EV: Not yet. We start rehearsals next week. I have been preparing for the challenges, because I know the space. For the shoes, we’re probably going to use sox. It’s a marble floor and you can still grip. Shoes you can still get stuck a little bit because that floor is used for many people walking on it and our dancers are really dancing…not just walking. There’s the Afro-Caribbean movement, because that’s who I am, along with contemporary movement.

JD: Jumping?

EV: If there’s one thing that there will not be…is jumping.

Ballet Hispánico - Company Dancers l-r: Antonio Cangiano, Leonardo Brito, Amanda del Valle, Fatima Andere – Photo by Paula Lobo

Ballet Hispánico – Company Dancers l-r: Antonio Cangiano, Leonardo Brito, Amanda del Valle, Fatima Andere – Photo by Paula Lobo

JD: Laughing…I just worry about the dancer’s feet, legs, and back.

EV: I do to. So it was very important for me to be very careful.

JD: And location?

EV: As for the location, I situated it in the middle of this beautiful resting area that’s actually in front before you get to the exhibit. It’s in the round. There’s a sixteenth century fountain in the middle. It’s so gorgeous, perfect! I’ve added a table and some chairs because there’s still a relationship to that painting. And so we’re going to have to work with light and sound but there is no lighting. I want natural lighting, and the audience is going to be able to have different perspectives. You can see it from above looking down, or you could see it on the sides, or you can see it from the front. It’s truly in the round.

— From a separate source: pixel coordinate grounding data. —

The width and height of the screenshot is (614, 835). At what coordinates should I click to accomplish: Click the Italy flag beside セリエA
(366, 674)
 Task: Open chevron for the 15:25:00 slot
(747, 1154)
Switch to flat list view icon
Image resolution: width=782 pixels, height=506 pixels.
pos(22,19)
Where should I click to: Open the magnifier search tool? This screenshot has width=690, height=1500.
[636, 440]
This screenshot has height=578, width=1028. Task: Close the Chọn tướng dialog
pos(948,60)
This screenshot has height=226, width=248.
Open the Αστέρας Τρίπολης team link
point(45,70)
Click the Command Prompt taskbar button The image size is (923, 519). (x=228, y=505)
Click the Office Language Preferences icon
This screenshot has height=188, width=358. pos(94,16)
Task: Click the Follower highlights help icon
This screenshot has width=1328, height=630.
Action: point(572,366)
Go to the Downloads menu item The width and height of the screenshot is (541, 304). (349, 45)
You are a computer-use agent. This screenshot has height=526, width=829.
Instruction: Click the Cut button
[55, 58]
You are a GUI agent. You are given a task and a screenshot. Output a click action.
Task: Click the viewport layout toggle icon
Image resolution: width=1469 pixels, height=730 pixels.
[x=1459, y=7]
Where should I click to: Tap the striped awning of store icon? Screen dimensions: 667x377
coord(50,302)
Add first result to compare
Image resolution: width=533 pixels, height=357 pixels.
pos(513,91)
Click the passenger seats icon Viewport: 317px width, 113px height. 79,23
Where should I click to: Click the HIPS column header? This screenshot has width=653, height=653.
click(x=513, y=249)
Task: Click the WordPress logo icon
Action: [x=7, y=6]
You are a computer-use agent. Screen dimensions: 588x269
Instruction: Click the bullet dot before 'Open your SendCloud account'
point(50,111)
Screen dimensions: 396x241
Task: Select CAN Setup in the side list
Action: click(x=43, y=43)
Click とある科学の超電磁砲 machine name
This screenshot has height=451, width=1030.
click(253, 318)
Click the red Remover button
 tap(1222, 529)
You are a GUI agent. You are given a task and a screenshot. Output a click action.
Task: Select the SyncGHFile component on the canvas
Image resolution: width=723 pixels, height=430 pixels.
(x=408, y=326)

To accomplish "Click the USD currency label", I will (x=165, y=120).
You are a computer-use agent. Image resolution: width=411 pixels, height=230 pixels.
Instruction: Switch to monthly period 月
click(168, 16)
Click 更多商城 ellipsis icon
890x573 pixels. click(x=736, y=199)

Ballet Hispánico - Company Dancers l-r: Omar Rivéra, Fatima Andere, Leonardo Brito, Dylan Dias McIntyre – Photo by Paula Lobo

Ballet Hispánico – Company Dancers l-r: Omar Rivéra, Fatima Andere, Leonardo Brito, Dylan Dias McIntyre – Photo by Paula Lobo

JD: So tell me about Sancocho (soup). How did that concept come about when you began working?

EV:  That was always there. Sancocho is a soup. Everywhere the slaves landed in Latin America there’s a type of Sancocho. They’re ingredients…they used different tubers from Africa with Spanish potatoes …different kinds of ingredients. Sancocho means [to me] the intersections of cultures. It really is about the intersection of cultures and I thought it was a great word to use because we’re so food oriented. I am making a Sancocho with this piece.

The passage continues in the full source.